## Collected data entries

==============================

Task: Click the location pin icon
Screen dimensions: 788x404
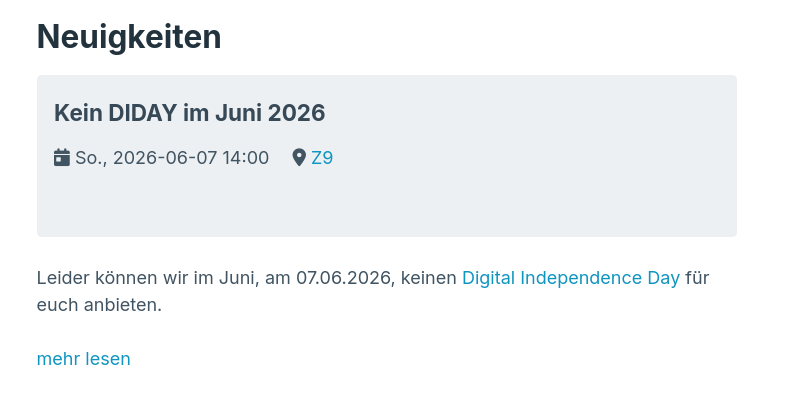Action: [x=299, y=157]
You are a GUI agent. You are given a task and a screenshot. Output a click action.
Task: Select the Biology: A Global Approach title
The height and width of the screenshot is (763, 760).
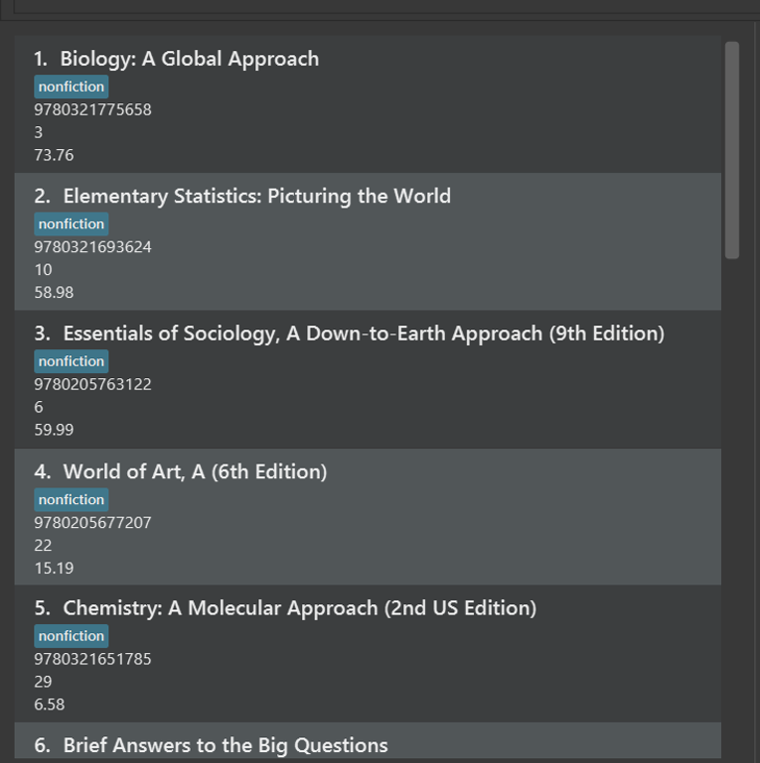pyautogui.click(x=189, y=59)
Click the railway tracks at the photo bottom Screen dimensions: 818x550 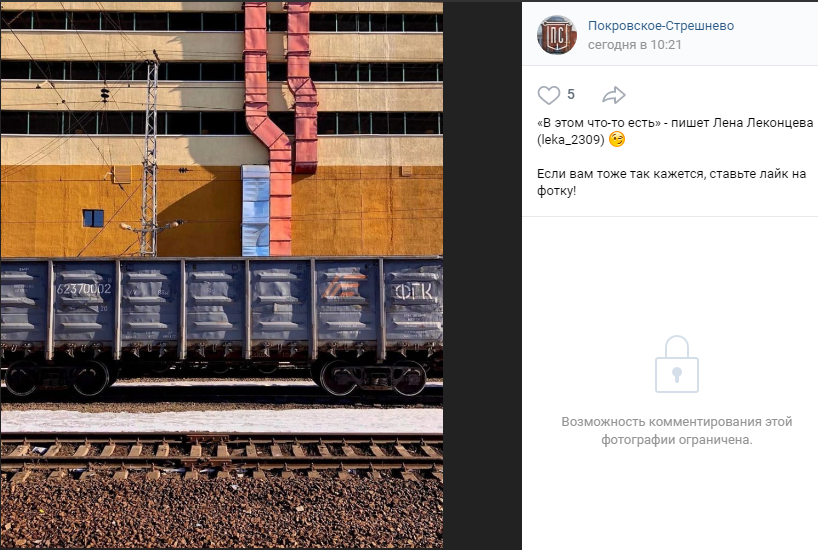coord(222,457)
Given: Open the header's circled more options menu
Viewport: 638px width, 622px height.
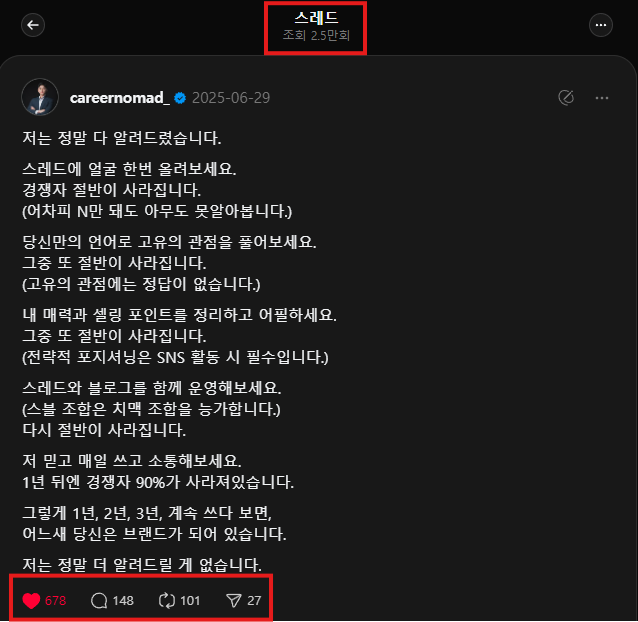Looking at the screenshot, I should tap(601, 25).
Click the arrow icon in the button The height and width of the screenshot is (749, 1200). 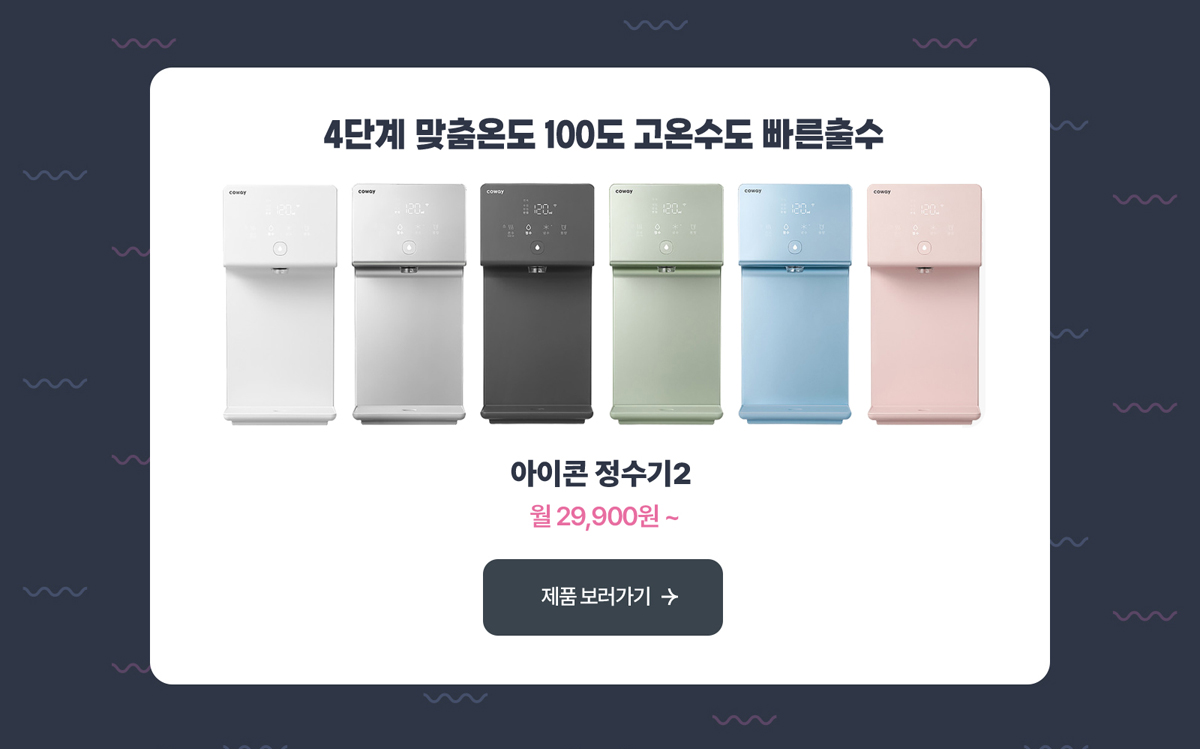[x=670, y=597]
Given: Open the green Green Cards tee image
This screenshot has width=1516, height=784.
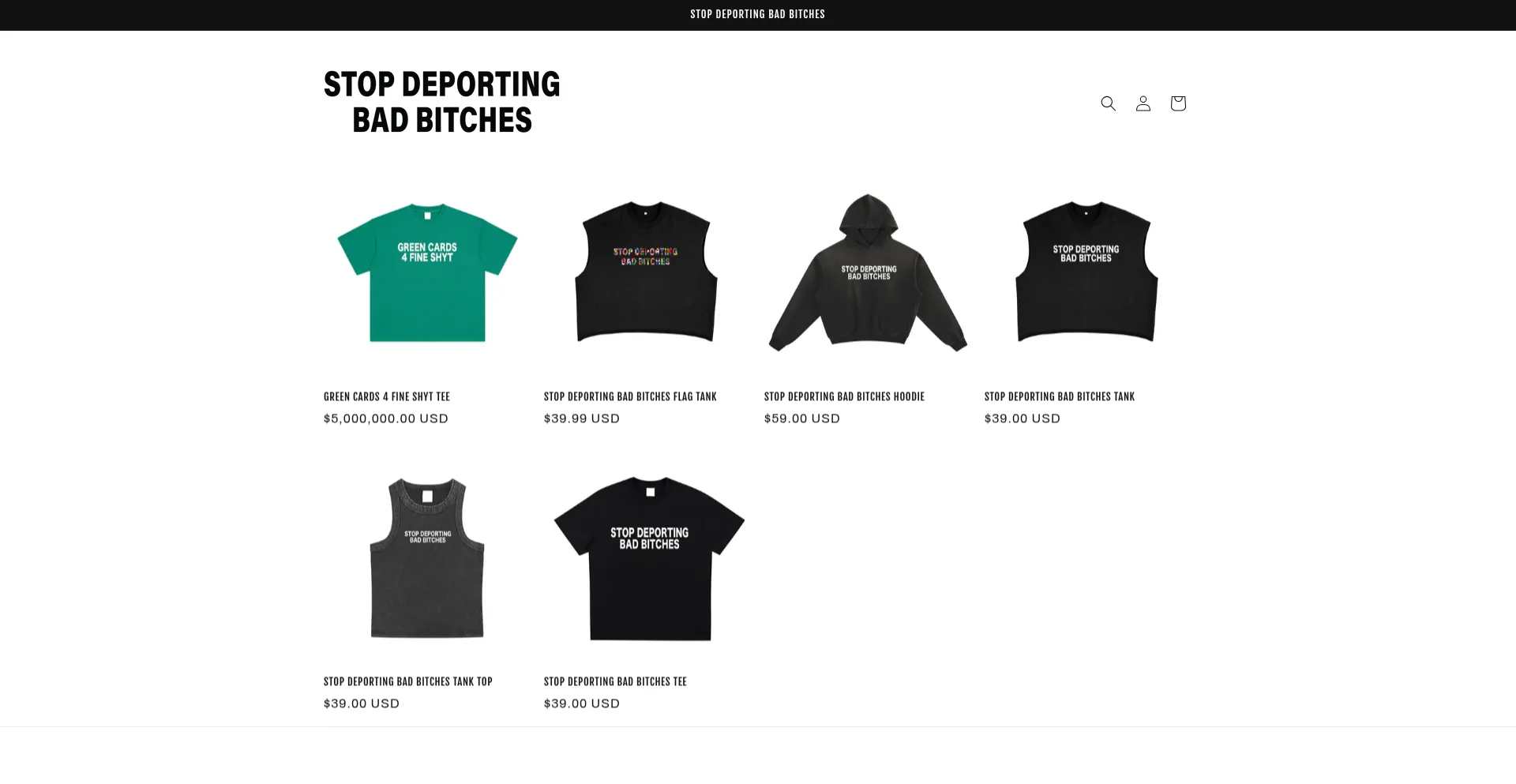Looking at the screenshot, I should coord(427,272).
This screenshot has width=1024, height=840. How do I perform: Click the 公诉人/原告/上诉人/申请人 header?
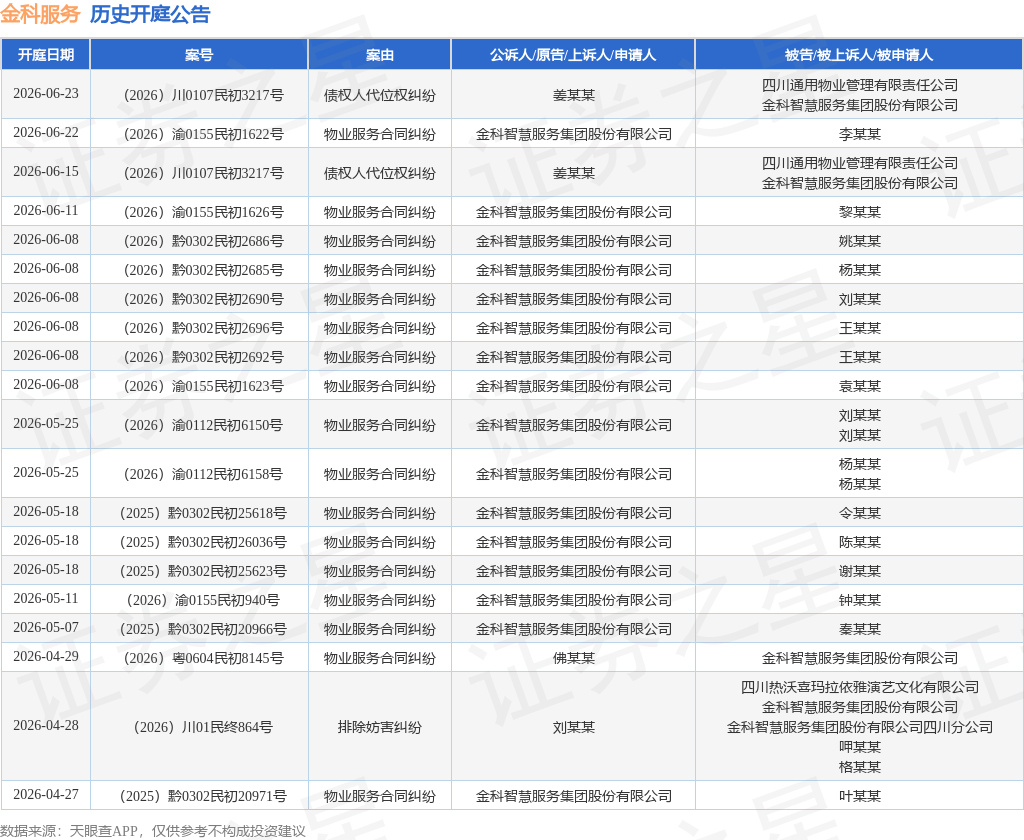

==============================

## Assignment
All lines in the entries above that hold the word "Open" need to be copied.

## Exercise answer
Given: Open the header's circled more options menu
Given: Open the green Green Cards tee image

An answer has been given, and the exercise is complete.